Height pairings on unitary and orthogonal Shimura varieties
Boston College, Chestnut Hill MA
Investigators
Abstract
The Principal Investigator will study the arithmetic of integral models of Shimura varieties, with particular emphasis on explicit Arakelov theory and the relations between intersection multiplicities of special cycles and the coefficients of Eisenstein series. The prototype of such a relation is the Gross-Zagier theorem, whose proof proceeds by computing the arithmetic intersection multiplicities of Heegner points on modular curves, and then comparing these multiplicities with the Fourier coefficients of the kernel function for the Rankin-Selberg convolution L-function. The PI will prove similar relations for cycles on unitary and orthogonal Shimura varieties, and use these relations to prove Gross-Zagier type theorems for modular forms of higher weight.
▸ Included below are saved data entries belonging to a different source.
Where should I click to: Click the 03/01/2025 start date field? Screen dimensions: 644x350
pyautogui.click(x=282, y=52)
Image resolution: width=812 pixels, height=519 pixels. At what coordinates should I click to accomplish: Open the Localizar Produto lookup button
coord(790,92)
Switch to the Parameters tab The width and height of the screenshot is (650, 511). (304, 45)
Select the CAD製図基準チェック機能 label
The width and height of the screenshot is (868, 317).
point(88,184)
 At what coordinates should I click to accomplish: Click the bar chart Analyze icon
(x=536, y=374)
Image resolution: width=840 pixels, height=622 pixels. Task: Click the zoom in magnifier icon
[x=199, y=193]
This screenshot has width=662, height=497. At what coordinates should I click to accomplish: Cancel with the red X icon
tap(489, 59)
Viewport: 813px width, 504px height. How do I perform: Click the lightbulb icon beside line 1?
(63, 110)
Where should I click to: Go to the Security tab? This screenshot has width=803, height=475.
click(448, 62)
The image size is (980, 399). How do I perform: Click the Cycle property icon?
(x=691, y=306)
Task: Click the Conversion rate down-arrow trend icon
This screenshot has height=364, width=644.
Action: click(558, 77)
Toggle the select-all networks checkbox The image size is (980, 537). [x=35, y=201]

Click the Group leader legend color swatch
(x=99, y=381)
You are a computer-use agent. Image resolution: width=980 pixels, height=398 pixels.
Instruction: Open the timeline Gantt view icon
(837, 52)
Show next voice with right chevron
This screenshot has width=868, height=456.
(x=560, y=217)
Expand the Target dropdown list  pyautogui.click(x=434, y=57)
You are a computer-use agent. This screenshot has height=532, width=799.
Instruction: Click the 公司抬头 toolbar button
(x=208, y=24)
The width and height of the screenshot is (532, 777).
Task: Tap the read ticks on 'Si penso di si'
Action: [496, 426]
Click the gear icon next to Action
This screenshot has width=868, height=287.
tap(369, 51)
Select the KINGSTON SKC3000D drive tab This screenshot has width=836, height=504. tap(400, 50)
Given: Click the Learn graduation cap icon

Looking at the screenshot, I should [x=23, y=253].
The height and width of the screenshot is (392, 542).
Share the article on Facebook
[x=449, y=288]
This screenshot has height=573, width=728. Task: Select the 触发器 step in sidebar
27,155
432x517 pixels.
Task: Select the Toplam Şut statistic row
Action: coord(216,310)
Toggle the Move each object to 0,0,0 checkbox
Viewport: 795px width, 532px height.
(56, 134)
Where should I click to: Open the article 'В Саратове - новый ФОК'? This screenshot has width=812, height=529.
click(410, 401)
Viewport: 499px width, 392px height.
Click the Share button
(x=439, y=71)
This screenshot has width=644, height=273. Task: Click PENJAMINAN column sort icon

Shimura varieties are particular kinds of higher-dimensional surfaces, and their rich geometry and arithmetic puts them among the central objects of study in modern mathematics. They play an essential role in the Langlands program, which is of increasing interest in theoretical physics, and are essential tools for understanding elliptic curves and abelian varieties, which have applications to cryptography. The Principal Investigator's research into Shimura varieties is motivated partly by their connections to the conjecture of Birch and Swinnerton-Dyer, one the the Clay Mathematics Institute's million-dollar Millenium Prize Problems. The strongest known results in the direction of this conjecture come from work of Gross and Zagier, whose methods relied on the detailed study of one-dimensional Shimura varieties called modular curves. The PI will study higher dimensional versions of these results in order to better understand the Birch and Swinnerton-Dyer conjecture, and its generalizations and variants.